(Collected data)
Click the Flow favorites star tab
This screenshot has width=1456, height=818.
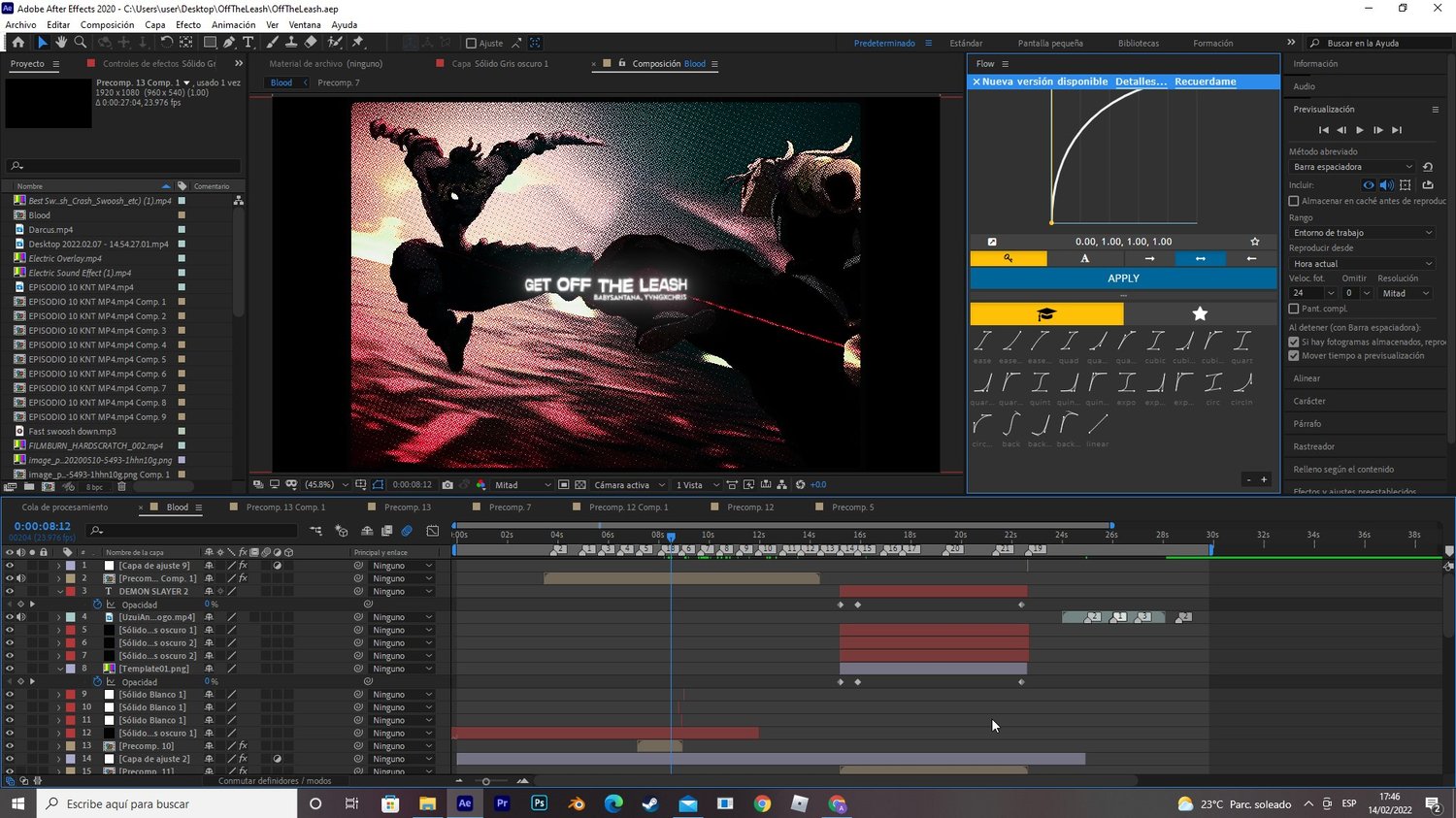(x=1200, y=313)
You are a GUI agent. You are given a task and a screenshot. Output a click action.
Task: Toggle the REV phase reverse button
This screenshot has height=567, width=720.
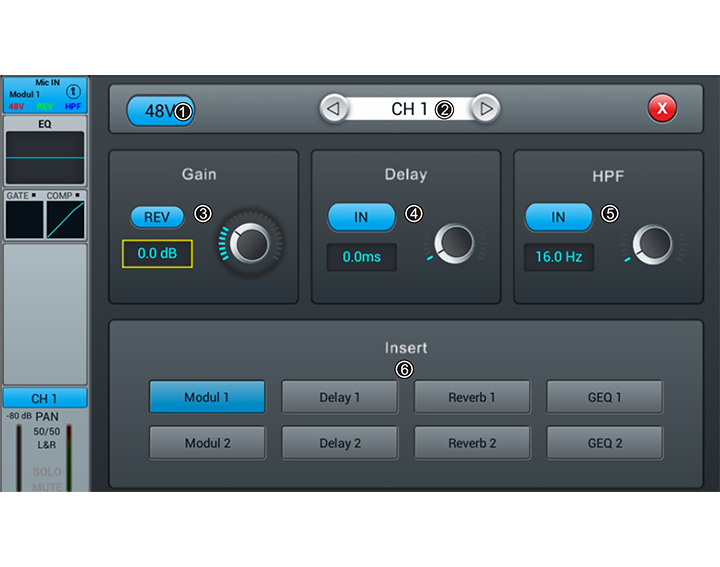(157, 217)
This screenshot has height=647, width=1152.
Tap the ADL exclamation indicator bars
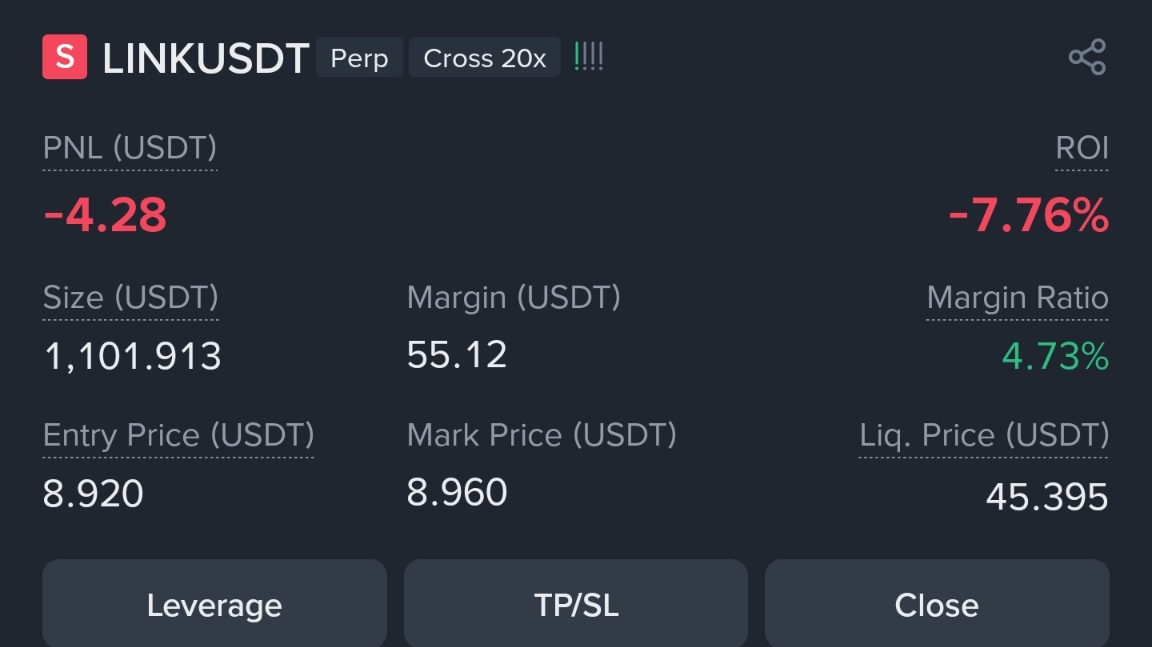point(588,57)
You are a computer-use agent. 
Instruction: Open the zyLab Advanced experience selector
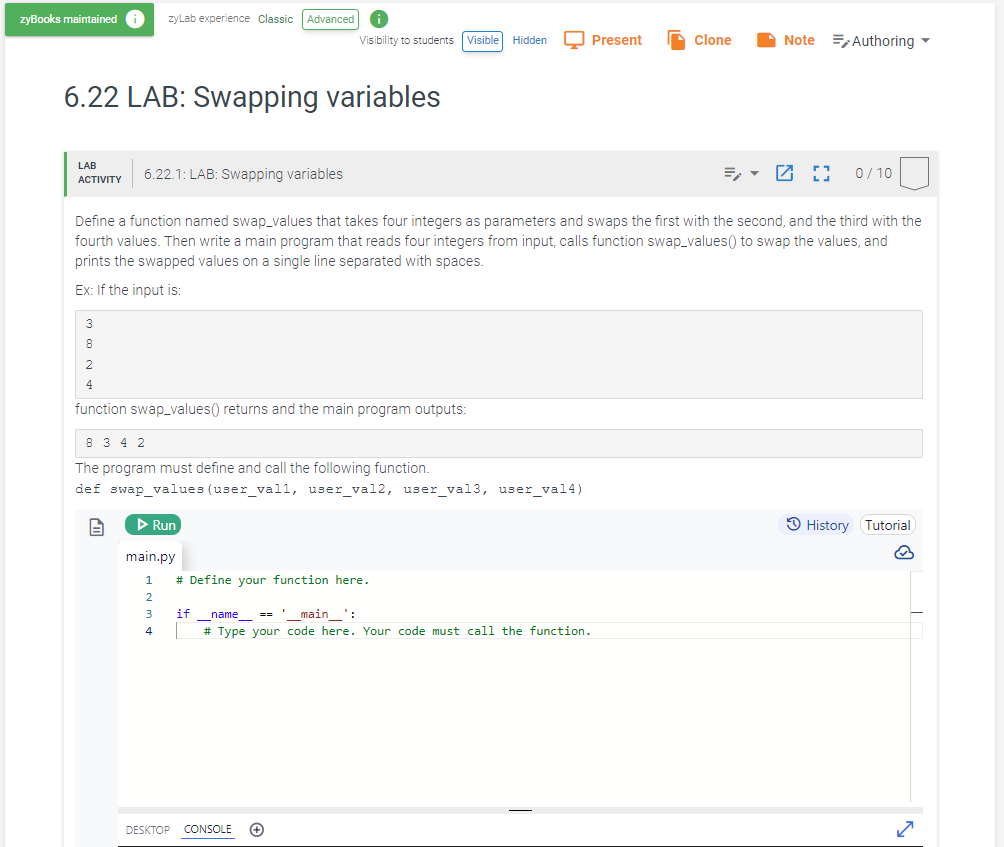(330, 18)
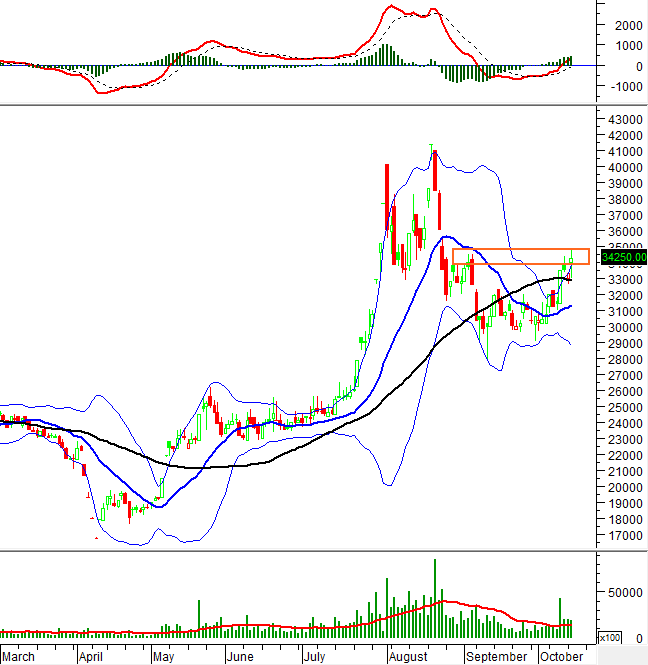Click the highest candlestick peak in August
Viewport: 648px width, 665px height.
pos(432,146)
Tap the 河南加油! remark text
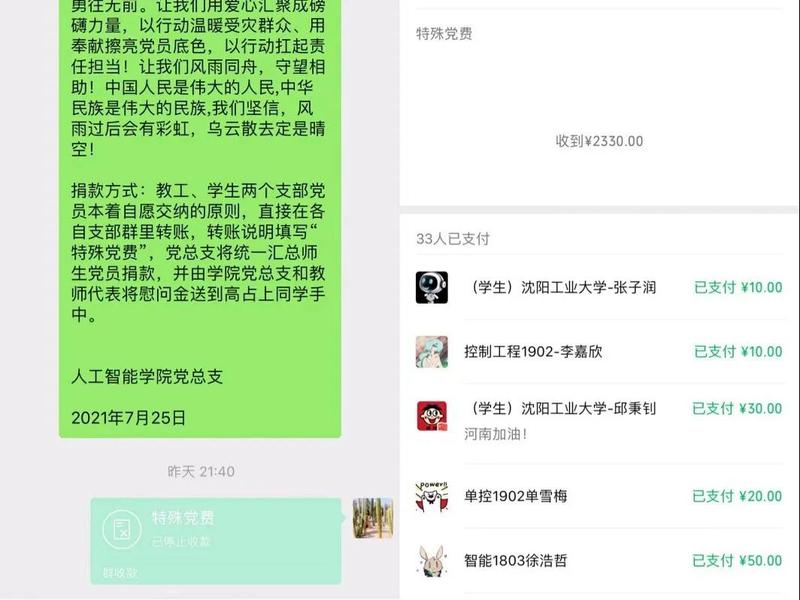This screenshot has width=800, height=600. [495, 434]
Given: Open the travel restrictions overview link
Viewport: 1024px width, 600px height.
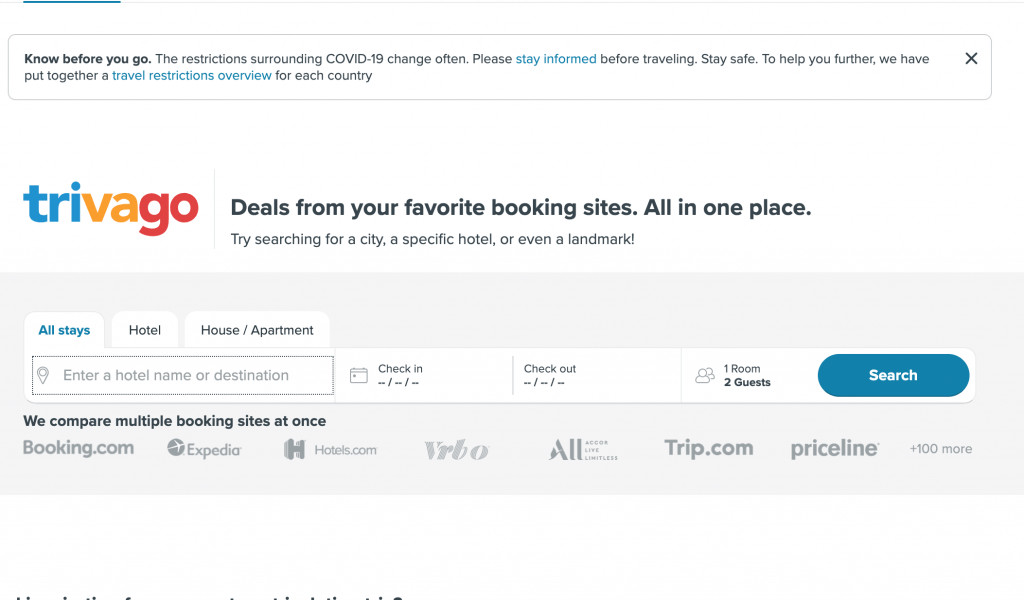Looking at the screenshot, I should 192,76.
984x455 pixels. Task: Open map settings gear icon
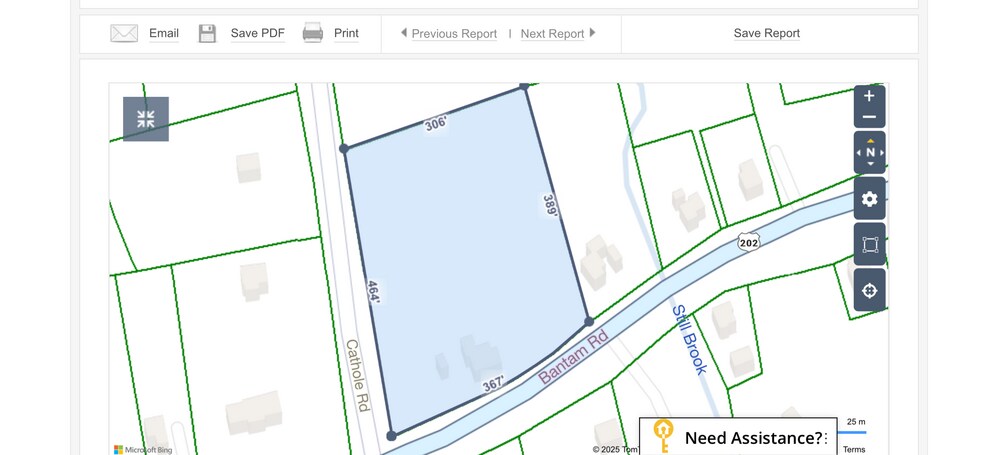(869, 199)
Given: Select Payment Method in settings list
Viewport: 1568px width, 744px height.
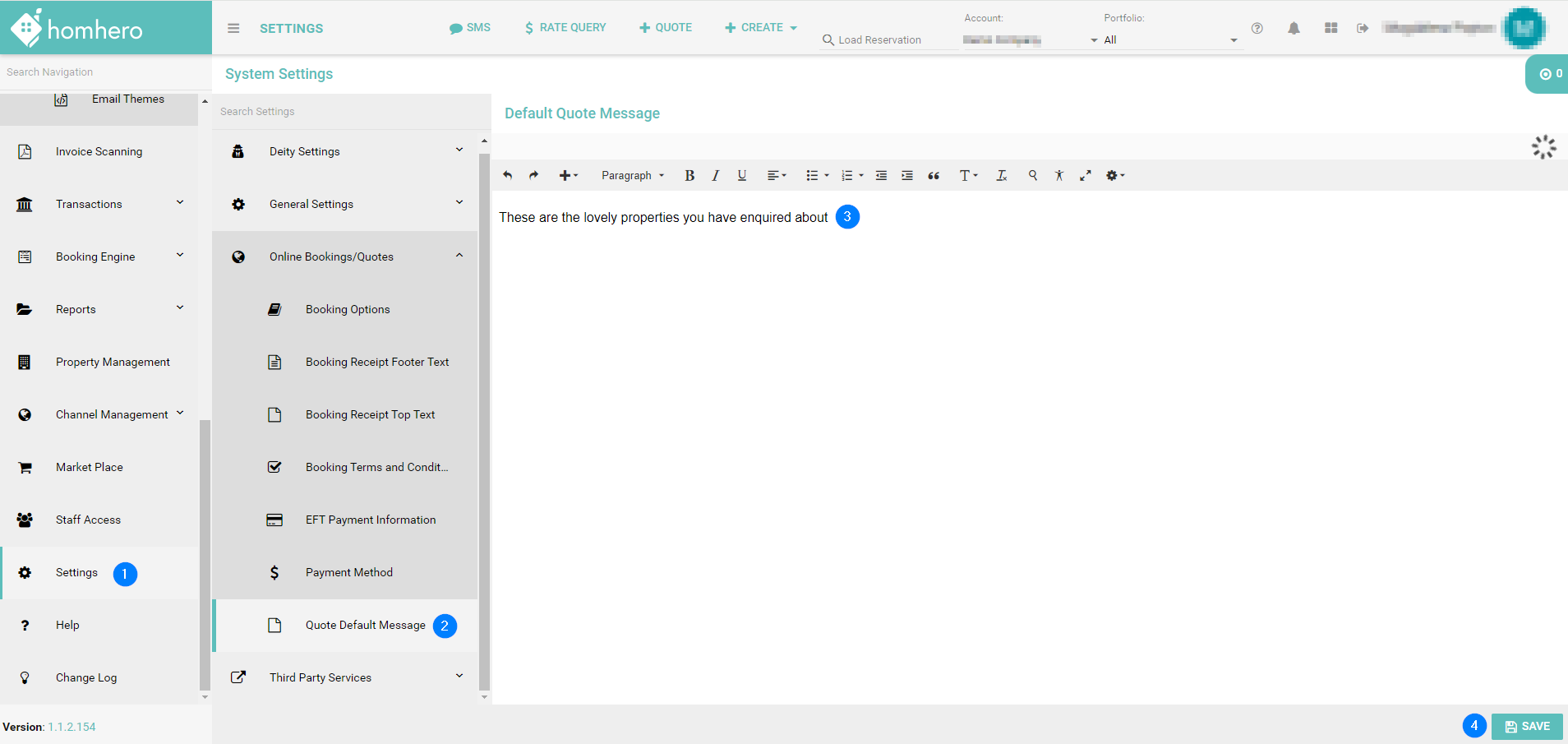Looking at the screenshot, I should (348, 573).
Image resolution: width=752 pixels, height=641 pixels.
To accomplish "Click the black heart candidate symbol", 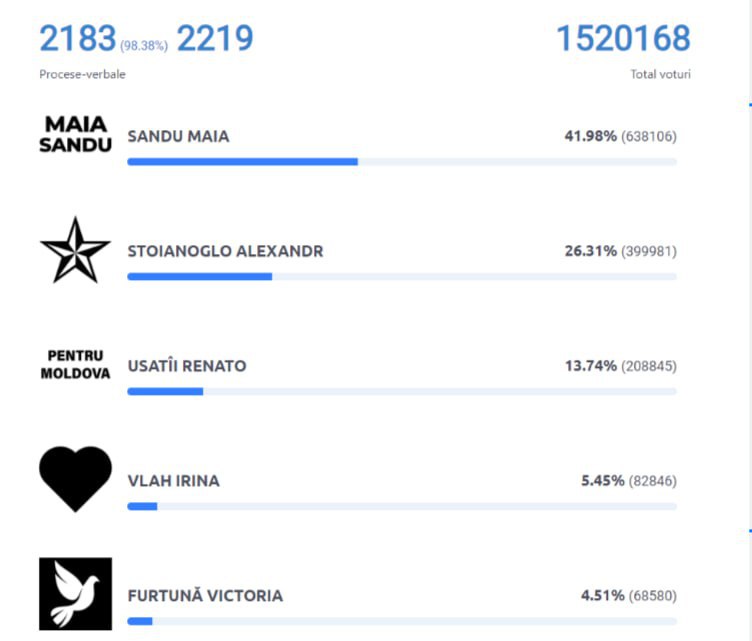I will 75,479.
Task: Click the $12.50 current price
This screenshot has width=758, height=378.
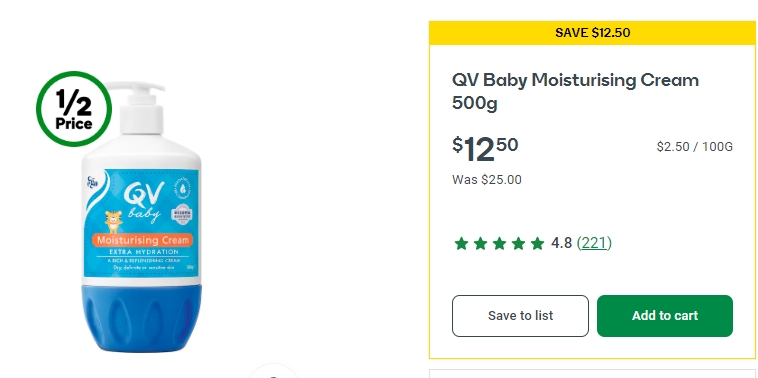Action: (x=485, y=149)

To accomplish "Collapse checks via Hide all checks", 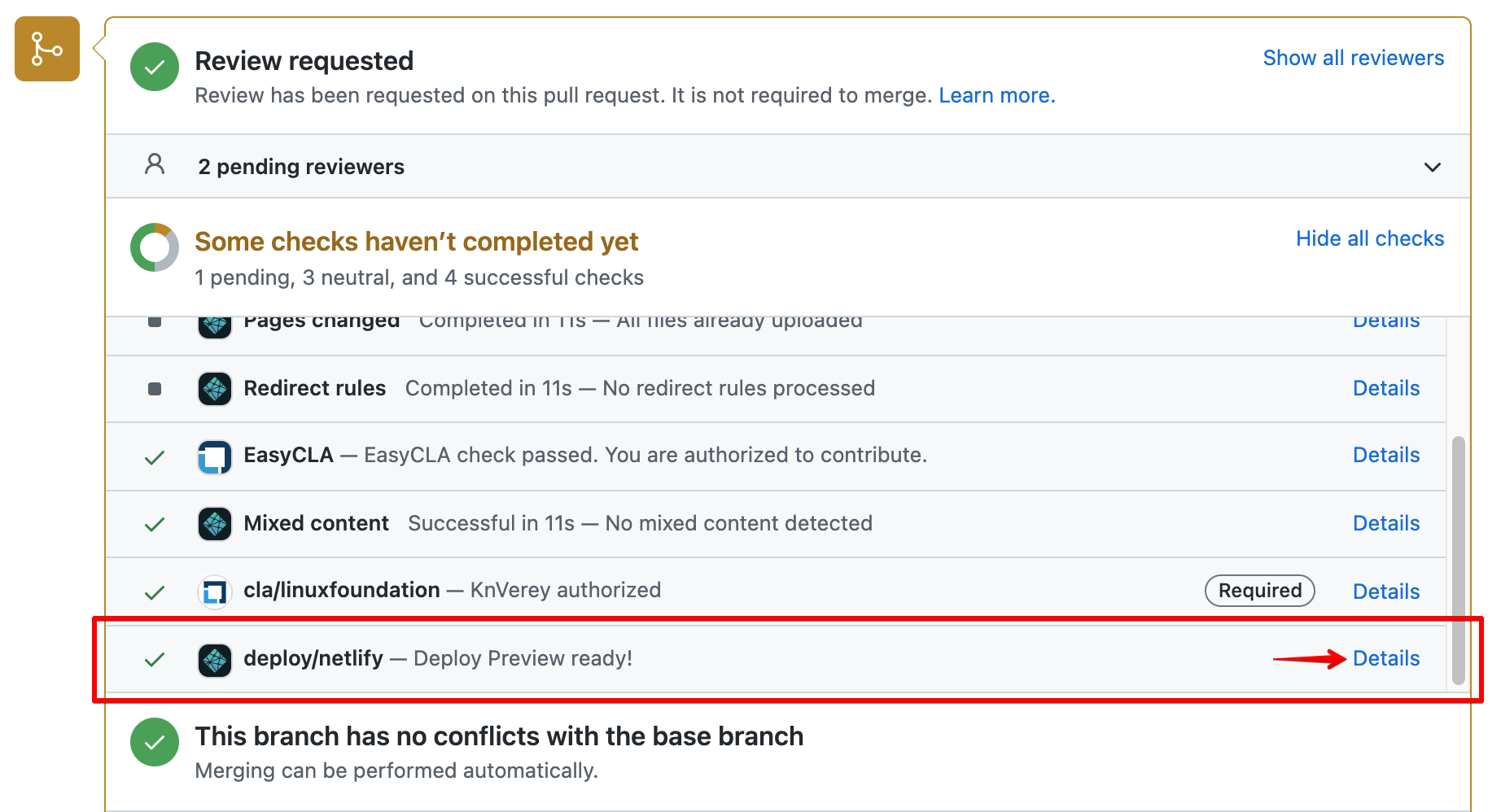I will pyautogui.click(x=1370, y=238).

• [Task goal]: Starting at the line above that holds "This screenshot has width=1456, height=818.", repeat every line exactly down to and including the line that holds "You are a computer-use agent.", then stop. Do not carry over any pictures.

• [Finished exercise]:
This screenshot has width=1456, height=818.
(x=1200, y=313)
You are a GUI agent. You are given a task and a screenshot. Output a click action.
Task: Toggle the REV phase reverse button
This screenshot has height=567, width=720.
(157, 217)
This screenshot has height=647, width=1152.
Tap the ADL exclamation indicator bars
point(588,57)
You are a computer-use agent. 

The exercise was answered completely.